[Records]
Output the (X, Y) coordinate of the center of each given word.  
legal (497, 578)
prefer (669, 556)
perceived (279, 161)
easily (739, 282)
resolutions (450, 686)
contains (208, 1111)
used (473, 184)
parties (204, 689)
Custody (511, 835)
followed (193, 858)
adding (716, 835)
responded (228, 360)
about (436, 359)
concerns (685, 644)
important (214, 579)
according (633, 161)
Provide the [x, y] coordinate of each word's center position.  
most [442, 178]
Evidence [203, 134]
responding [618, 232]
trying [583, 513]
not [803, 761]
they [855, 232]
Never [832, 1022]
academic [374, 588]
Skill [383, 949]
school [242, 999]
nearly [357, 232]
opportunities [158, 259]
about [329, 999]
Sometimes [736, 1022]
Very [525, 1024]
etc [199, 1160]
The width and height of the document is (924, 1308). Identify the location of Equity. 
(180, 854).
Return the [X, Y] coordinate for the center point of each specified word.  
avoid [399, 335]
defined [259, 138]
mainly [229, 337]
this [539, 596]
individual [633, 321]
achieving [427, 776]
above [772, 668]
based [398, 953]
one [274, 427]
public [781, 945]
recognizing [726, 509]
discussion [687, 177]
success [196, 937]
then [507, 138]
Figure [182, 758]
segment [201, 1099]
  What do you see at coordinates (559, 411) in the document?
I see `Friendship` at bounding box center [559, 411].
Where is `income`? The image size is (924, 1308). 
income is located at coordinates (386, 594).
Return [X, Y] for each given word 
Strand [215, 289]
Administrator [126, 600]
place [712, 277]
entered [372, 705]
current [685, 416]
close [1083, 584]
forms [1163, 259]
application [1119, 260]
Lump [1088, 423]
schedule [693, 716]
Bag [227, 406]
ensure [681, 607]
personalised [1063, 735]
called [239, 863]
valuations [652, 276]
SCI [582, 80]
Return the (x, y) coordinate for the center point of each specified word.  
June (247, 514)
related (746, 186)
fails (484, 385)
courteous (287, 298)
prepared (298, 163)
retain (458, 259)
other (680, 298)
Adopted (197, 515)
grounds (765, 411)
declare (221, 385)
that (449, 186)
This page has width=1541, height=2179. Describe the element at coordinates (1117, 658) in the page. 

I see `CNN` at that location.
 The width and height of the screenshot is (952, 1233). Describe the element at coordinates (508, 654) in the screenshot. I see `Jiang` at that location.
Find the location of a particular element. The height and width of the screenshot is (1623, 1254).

SHORT EXERCISE
Rewrite the lines above from the line with "Lump [1088, 423]" up to and including the line with "Adopted (197, 515)", keeping every request line. Scale only the coordinates in the answers by 0.5, rounding each to a whole number with halves going up.

WRITTEN SOLUTION
Lump [544, 212]
schedule [347, 358]
Bag [114, 203]
ensure [341, 304]
personalised [532, 368]
called [120, 432]
valuations [326, 138]
SCI [291, 40]
Return the (x, y) coordinate for the center point of each specified word.  
June (124, 257)
related (373, 93)
fails (242, 193)
courteous (144, 149)
prepared (149, 82)
retain (229, 130)
other (340, 149)
Adopted (99, 258)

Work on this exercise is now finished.